In Junior High many moons ago, in a nondescript corner of the east side of Salt Lake City, a junior high english teacher introduced a book of poems to a bunch of pimply-faced and angst ridden youth: “Reflections on a Gift of Watermelon Pickle.”

I don’t remember much about the book, though I think there was a poem inside with the same title.

But at the time, watermelon pickle sounded delightful. To me, it wouldn’t be sour or have that pungent vinegar taste--like cucumber pickles or pickled beets. In my mind, it would be sweet: almost as if you could pickle something with a simple syrup … pure sugar delight. To me, it was going to taste like the love-child of watermelon bubblicious and fresh cotton candy.

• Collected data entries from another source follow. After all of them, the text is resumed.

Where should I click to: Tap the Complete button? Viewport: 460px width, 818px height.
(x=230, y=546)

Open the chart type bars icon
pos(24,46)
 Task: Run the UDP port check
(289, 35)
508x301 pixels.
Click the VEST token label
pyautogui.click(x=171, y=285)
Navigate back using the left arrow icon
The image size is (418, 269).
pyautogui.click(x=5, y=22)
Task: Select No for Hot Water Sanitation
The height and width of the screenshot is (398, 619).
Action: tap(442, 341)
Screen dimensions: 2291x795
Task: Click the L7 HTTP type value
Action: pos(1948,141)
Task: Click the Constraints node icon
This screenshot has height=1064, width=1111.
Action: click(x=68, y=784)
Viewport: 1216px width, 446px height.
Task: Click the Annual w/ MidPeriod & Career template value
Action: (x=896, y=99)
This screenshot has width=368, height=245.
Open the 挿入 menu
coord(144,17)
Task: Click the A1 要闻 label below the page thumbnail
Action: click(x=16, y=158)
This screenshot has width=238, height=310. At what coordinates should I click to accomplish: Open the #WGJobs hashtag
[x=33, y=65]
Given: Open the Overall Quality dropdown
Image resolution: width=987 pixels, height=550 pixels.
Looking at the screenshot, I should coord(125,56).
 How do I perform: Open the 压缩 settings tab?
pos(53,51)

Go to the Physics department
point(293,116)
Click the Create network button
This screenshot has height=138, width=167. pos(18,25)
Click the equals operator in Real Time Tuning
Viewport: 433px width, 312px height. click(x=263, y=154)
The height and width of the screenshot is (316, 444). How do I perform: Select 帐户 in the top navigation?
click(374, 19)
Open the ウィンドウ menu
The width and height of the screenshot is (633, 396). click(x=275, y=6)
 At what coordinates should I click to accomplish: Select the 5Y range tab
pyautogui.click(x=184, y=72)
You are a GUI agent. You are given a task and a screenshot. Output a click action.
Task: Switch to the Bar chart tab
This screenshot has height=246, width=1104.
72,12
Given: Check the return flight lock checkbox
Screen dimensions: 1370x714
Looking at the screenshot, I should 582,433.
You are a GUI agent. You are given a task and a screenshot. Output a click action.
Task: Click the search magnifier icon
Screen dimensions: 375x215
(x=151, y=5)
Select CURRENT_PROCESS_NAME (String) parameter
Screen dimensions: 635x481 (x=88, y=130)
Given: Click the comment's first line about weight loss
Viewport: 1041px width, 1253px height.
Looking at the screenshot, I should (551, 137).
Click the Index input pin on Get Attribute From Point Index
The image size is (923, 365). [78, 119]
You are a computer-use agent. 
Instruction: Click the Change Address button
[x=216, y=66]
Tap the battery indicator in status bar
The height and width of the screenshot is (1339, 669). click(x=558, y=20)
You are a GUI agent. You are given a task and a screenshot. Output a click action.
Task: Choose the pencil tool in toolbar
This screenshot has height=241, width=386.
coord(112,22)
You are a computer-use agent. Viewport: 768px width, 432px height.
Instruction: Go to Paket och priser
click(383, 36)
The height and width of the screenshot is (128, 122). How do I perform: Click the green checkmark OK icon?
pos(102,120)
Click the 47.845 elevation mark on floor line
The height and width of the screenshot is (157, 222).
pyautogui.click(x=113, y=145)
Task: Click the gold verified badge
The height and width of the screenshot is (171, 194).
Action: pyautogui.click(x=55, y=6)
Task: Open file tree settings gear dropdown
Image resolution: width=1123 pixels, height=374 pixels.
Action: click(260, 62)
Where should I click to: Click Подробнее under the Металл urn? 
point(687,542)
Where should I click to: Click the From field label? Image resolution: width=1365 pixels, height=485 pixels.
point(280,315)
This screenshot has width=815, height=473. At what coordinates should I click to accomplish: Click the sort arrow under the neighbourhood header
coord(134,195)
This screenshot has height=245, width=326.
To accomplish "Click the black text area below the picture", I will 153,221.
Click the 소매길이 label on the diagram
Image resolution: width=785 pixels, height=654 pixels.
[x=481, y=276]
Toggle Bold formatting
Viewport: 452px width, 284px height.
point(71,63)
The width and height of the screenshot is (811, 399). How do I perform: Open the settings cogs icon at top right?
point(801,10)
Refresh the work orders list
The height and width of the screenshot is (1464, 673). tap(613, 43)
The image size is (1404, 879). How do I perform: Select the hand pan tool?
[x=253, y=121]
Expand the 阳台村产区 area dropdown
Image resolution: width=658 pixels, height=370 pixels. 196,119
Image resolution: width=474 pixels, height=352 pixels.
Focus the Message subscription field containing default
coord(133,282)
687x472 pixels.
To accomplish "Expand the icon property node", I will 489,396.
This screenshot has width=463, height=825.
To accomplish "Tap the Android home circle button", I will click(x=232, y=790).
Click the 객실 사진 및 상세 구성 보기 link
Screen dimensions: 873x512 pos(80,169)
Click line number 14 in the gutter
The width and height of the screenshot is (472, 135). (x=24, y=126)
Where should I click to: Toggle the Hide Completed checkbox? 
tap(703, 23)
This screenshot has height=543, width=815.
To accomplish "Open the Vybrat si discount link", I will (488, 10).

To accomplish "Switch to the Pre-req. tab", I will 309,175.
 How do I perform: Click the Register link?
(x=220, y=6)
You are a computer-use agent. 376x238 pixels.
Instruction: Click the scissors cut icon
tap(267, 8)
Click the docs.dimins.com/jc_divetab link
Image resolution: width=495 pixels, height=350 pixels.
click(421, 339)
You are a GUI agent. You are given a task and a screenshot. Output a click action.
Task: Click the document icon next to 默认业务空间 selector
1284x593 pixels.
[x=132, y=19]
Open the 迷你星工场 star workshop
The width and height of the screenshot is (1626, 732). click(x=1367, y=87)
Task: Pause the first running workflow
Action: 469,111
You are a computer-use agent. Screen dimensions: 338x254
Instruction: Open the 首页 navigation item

So I asked my Grandma if she had ever made watermelon pickle. I don’t remember how the conversation went, but I’m sure I got her all excited about the project; and as a result we agreed it would be a delightful undertaking for both of us.

So, she went to work. She bought the watermelon, but I was too busy to join her for the beginning stages. And then she cut the watermelon, and prepped the watermelon, and fixed the rinds, and eventually pickled the watermelon… without me. Not that I hadn’t been invited for each step of the process.Oh the invitation was there. But I was too busy (or so I thought).

Sometimes I picture her in the basement of our house (her home at the time)…in the kitchen where her canning and bottling and mending took place – slaving away over watermelon pickle her ungrateful, punk-of-a-teenage-granddaughter thought would be such a fun experiment. (I’m not proud of it – quite embarrassed actually...but blogging can be a great catharsis.)

It breaks my heart to see her in my mind's eye: prepping and working, delaying each step so I can be a part of the process... but I never showed.

Oh Grandma, I am so, so sorry. I was young, and stupid, and didn’t realize that someday you’d be gone.

After she had completed “our” project, she served the watermelon pickle for dinner on a special occasion following… it was probably a birthday dinner she had prepared for me or something.

I thought the watermelon pickle was actually pretty gross.
It wasn’t the candied delight I had pictured in my mind. It was sour, and intense and tasted very ‘pickled.’ But fortunately, she gave me another jar. And to my knowledge, it hasn't been opened; and I'm not interested in tasting it again. The lessons that jar provide have nothing to do with taste. I reflect on my gift of watermelon pickle, hope that Grandma has forgiven me, and remember that life is too precious not to cherish the time we have with those we love while they’re here.